Charlotte: It was definitely a journey for me to become body confident. I wish I had found self-love at a much younger age. I have more confidence now than I had when I was a size 12 during my late teens and early twenties. After having my two boys, I struggled with the changes my body went through and there were days I could not bear to look in the mirror. I began modelling a few years ago through encouragement from family and friends and it made a huge difference to my confidence. As I am getting older and immersing myself more into the ‘bopo’ world, it has become a huge passion of mine. I’m still breaking down barriers with my body confidence, posting pictures and videos of my body that I would never have dared upload.

Q: If you could give one piece of advice to a university student struggling with their body image what would it be?

Charlotte: Stop comparing yourself to others, be it people you know or strangers on the internet. Unfollow any account/page that makes you feel like you’re not good enough and only surround yourself with people who lift you up and support you.

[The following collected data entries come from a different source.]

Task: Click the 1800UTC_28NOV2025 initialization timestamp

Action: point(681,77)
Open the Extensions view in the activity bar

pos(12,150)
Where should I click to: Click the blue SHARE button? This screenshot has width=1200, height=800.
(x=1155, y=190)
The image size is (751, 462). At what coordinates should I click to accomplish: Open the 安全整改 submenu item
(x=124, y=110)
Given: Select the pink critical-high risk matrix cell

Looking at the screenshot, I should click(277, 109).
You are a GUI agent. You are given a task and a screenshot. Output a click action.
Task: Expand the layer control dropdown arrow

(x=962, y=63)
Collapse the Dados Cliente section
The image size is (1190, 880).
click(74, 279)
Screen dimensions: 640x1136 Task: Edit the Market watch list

Topshops so cool I wish they did plus size:( #uk #haul #topshop #rippandagirl

♬ original sound – Lorenzo Garay

Q: What does body positivity mean to you?

Emma: Being body positive means being accepting and kind to your body regardless of shape size or weight.

Q: Why did you choose TikTok as a platform to promote body positivity?

Emma: I made a TikTok account as the world was starting to shut down with the pandemic, since I no longer had work or university commitments. It wasn’t my intention to spread the message through my videos but as people followed me and noticed how I was genuinely myself, the things I care about like self-love and body positivity shone through. 

Q: If you could give one piece of advice to a university student struggling with their body image what would it be?

Emma: The biggest thing I have learned from sharing my life on social media is that when you see people being judgmental or hateful it definitely says more about them as a person than you. People who are down love to drag others down with them. You keep shining!



you have to stop comparing your body to other people’s bodies. #bodypositivity #plussize #fyp

♬ A Moment Apart – ODESZA – Hannah Stater

Q: What does body positivity mean to you?

Sarah-Jane: It means being able to show up exactly as you are. It’s accepting and celebrating everything about yourself and those around you and recognizing that people come in all shapes and sizes and that’s what makes us sparkly and special!

Q: What has been the response to your Tik Tok videos?

Sarah-Jane: For the most part incredibly positive! I feel like I have gained 300,000 best friends who are always hyping me up, and I do the same for them. As always, you get those people who tell you that you promote obesity by being happy in your skin when you live in a larger body. I try to focus on the other much more amazing comments and remember it’s impossible to please everyone.

Q: If you could give one piece of advice to a university student struggling with their body image what would it be?

Sarah-Jane: This is the time of your life when you are going to learn the most about yourself and grow into a whole new person. You learn what makes you tick and what you are truly passionate about without the influence of others. Take time to work on yourself. Remember that who you are is not the same as what size you wear! You are special, beautiful, and strong no matter what your size or weight.


These TikTokers prove that social media can be a safe and inspiring environment for individuals across the globe. Regardless of the platform, the message that these creators are promoting is something that we all need to hear. You are beautiful now. Not when you have lost weight, shaved your legs, or covered your acne.